IEA-Task-43 / digital_wra_data_standard

IEA Task 43: pre-construction energy estimate data standard repository
BSD 3-Clause "New" or "Revised" License
56 stars 15 forks source link

[SCHEMA] Measurement location UUID #232

Closed jonssonchristian closed 4 months ago

jonssonchristian commented 9 months ago

I am part of a working group creating a data model (digital exchange format) for wind EYA data. For measurement station metadata, we use the IEA Wind Task 43 WRA Data Model (for that sub-model, we reference the WRA Data Model JSON Schema from our JSON Schema).

Elsewhere in the EYA Digital Exchange Format (EYA DEF) schema, we need to be able to reference the different measurement stations. For example, long-term wind speed results at the measurement locations need to be "tagged" with a measurement station identifier.

In the IEA Wind Task 43 WRA Data Model, each item under measurement_location has a property name. Currently we use this name field as the unique identifier when referencing specific measurement stations elsewhere.

In your view, is the name field suitable for this purpose? Would it make sense to include guidance in the description of this field, to highlight that it should be selected such as to be unique within the context of a project. I would expect issues with colliding names to be very rare, but suppose it could happen, for example when combining documents from different organisations, who have used the same name for different measurement stations.

Alternatively, could it make sense to include an id field in addition to name, which could be less human readable but less likely to clash? That could for example be a UUID.

For the purpose of having a short measurement station label in graphics and tables, would it make sense to include an optional abbreviation field, as a shorthand for the name.

abohara commented 9 months ago

Hi @christianjnaturalpower .

All tables (including measurement_location) rows generally have a uuid identifier, but a lot of the uuid field descriptor are left out of the schema definition (perhaps considering it just an implementation detail of the storage). In the postgres example, we do have it.

stephenholleran commented 9 months ago

Hi @christianjnaturalpower,

Good timing with your question as we have just had a group meeting where we brought this up.

We can see a potential issue with name conflicts when bringing together neighbouring projects. It would be very rare but could happen. Therefore, we are willing to include a uuid field at that level, it would be optional and follow the uuid format. Thinking about it a bit more we should probably call it measurement_location_uuid instead of just uuid.

We can also improve the description of the measurement_location name to encourage users to use unique names.

Regarding your other question about an abbreviation for the name. We didn't feel this was helpful at this time as it may cause confusion in what the measurement location is actually called. It is really up to the user to name it whatever they want and I suppose we would encourage users to use as short a name as possible. In your context, producers of EYA reports mostly do this already. If it becomes an issue in the future we would definitely revisit.

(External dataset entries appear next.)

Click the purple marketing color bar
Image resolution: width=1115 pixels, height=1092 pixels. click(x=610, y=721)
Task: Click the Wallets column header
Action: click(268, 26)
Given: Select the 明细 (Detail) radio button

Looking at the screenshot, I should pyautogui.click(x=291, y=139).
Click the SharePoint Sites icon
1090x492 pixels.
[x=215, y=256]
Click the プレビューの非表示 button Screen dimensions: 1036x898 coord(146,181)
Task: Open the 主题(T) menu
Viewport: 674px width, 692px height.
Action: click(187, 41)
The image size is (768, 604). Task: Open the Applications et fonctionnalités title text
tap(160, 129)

Do you want to have a go at these changes?

Cheers,

Stephen

jonssonchristian commented 9 months ago

Hi @stephenholleran and @abohara,

Many thanks for the feedback.

@abohara, that is good and useful to know the postgres example already has a uuid field. If we reference the JSON Schema from another JSON Schema, the field would need to be included there as well, since we are working entirely with JSON documents. We will essentially embed one or more WRA Data Model JSON documents inside an EYA DEF JSON document. I see that the additionalProperties field is set to false under each item of measurement_location, so I think if a uuid field was included in the JSON document it would fail validation. I suppose the existing example database implementation creates the uuid values when ingesting data to create relations locally in the database, whereas adding a uuid field to the JSON document would also allow exchanging that data, so that the objects can be references outside the context of that local database.

@stephenholleran, I have added some comments and questions to your comments below.

Good timing with your question as we have just had a group meeting where we brought this up.

Great!

We can see a potential issue with name conflicts when bringing together neighbouring projects. It would be very rare but could happen. Therefore, we are willing to include a uuid field at that level, it would be optional and follow the uuid format. Thinking about it a bit more we should probably call it measurement_location_uuid instead of just uuid.

That sounds good. Do you see any potentially ambiguity if only calling it uuid? Since it is in the context of a measurement location, should it not be obvious that it is the UUID of the measurement location? We had a similar discussion related to the EYA DEF schema. I had originally included lengthier field names that included the name of the object, but after review we reached consensus that we could shorten them as it was obvious from the context (e.g. turbine_id under a turbine object can just be id, since it is obvious it is the ID of the turbine, but we need turbine_model_id under a turbine object to reference a turbine model object).

If the uuid field is optional, we would need to be able to reference a measurement_location either by name or uuid. The primary reference value could be uuid, but we would need to fall back to name if uuid is not included. That slightly complicates the implementation, but I think it is reasonable and the only solution. Including a new field and making it required would make all legacy JSON documents fail validation.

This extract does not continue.